Em Grand Theft Auto V, entretanto, já vemos o contrário: as falas do jogo estão repletas de gírias que foram muito bem adaptadas na localização, incluindo as mensagens nos celulares dos personagens, falas, redes sociais do game e NPCs, simplesmente tudo foi adaptado para os jargões nacionais deixando a experiência mais divertida e proveitosa.
Mesmo que alguns erros aconteçam, as produtoras sempre ficam de olho nas críticas dadas pelos fãs, como no caso da Warner. Segundo Ismael, a empresa acompanha de perto a resposta da comunidade, elencando as principais críticas construtivas e sugestões para garantir a melhoria contínua no processo de localização. “Um exemplo foi a escolha do dublador de Batman em Injustice 2, que foi feita levando em consideração o feedback dos fãs”.

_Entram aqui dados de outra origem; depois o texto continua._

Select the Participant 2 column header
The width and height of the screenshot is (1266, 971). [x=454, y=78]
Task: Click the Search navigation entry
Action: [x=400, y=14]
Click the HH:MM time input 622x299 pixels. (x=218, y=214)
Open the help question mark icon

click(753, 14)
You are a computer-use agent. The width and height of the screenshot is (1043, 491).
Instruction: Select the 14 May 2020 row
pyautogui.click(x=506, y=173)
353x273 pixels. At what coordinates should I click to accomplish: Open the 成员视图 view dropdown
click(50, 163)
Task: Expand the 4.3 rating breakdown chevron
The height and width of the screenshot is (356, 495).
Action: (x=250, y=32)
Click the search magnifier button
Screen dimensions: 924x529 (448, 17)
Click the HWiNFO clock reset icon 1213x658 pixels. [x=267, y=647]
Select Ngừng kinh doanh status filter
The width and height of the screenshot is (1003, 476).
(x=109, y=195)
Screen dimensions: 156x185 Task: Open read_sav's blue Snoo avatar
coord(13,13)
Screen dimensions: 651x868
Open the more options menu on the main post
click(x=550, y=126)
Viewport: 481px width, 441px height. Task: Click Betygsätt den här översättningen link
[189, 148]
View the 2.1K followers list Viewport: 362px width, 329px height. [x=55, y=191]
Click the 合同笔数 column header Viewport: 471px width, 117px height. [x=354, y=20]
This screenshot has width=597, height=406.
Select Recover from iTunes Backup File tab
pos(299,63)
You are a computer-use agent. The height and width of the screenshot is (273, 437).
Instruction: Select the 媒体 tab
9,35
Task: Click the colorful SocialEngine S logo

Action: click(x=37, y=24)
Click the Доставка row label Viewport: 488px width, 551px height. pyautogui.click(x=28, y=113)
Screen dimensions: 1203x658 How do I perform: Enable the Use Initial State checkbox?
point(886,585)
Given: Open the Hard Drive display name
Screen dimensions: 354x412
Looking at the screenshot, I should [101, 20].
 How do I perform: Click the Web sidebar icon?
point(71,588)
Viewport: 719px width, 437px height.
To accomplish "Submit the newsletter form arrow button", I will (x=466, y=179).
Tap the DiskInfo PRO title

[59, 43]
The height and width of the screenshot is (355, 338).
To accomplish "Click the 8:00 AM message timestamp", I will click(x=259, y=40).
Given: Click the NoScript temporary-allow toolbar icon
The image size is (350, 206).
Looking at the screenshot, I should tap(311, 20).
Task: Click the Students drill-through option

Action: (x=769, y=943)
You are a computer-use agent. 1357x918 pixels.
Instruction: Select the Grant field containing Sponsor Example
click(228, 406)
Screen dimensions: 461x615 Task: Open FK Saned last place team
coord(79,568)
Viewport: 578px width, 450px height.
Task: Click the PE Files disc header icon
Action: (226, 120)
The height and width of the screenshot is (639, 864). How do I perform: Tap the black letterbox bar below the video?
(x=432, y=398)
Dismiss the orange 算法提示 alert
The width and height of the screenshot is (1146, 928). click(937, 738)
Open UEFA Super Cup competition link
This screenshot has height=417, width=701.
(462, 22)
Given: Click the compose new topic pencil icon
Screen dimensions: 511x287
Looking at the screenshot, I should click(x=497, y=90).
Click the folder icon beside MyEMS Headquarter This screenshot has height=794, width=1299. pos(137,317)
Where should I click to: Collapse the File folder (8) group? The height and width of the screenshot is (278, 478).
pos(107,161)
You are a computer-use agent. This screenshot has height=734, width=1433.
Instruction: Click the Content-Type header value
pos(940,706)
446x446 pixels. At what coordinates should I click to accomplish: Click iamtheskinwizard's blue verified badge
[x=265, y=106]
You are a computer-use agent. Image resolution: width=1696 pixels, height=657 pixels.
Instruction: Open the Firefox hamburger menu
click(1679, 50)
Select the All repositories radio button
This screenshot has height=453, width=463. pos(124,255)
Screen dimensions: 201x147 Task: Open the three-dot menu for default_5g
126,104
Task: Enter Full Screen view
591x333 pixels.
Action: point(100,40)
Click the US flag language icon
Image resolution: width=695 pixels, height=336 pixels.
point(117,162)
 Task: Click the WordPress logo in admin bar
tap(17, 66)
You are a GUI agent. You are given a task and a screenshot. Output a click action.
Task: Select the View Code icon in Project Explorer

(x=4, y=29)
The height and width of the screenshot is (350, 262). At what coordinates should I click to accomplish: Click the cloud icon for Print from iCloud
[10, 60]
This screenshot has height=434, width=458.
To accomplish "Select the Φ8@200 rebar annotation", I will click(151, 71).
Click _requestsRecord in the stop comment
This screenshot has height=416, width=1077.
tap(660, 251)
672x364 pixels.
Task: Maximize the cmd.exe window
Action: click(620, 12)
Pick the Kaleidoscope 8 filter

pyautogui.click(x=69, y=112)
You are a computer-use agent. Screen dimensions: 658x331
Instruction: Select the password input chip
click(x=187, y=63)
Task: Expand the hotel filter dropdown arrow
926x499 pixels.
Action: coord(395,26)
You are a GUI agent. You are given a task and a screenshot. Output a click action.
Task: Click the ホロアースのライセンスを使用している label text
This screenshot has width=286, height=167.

A tendência é que os estúdios de dublagem brasileiros fiquem cada vez mais especializados em games. E quem sabe um dia, nosso país possa ser tão aclamado em suas localizações nos jogos quanto é nos filmes. Para esta reportagem, entramos em contato com as produtoras citadas para coletar mais informações sobre dublagem de jogos no Brasil, porém, além do retorno da Warner, somente a Capcom nos respondeu, informando não possuir um porta-voz para falar sobre o assunto. Ubisoft, Sony, Rockstar Games e Bandai Namco não se pronunciaram.